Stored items
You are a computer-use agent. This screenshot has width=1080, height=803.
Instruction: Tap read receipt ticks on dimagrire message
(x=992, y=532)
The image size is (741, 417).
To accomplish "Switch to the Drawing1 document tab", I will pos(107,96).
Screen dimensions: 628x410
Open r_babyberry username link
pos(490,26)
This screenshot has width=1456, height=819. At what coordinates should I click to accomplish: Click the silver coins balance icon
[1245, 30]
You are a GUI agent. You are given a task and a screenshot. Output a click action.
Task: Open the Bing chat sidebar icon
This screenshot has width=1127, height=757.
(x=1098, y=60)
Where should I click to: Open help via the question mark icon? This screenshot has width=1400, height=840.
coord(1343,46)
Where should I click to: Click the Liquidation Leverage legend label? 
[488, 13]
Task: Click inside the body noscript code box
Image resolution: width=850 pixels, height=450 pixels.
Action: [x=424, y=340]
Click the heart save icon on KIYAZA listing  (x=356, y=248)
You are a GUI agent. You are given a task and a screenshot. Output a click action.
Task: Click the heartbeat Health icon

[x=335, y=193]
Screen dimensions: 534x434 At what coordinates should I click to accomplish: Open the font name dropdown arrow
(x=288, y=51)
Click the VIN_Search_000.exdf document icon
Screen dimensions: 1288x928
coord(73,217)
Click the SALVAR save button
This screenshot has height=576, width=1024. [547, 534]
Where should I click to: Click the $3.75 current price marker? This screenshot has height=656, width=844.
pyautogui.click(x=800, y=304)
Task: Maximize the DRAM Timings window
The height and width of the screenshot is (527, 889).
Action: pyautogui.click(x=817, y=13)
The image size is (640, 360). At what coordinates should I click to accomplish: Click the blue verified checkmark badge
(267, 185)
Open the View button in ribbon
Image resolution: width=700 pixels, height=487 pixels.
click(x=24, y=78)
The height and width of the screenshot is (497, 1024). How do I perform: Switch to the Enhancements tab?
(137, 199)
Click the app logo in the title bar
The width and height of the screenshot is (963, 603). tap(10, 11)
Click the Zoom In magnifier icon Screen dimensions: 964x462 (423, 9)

## Exercise details
The answer should consist only of the lines from the one with "The height and width of the screenshot is (497, 1024)." to the final line of the records above, retyped word for word.

## Completed task
The height and width of the screenshot is (497, 1024). How do I perform: Switch to the Enhancements tab?
(137, 199)
Click the app logo in the title bar
The width and height of the screenshot is (963, 603). tap(10, 11)
Click the Zoom In magnifier icon Screen dimensions: 964x462 (423, 9)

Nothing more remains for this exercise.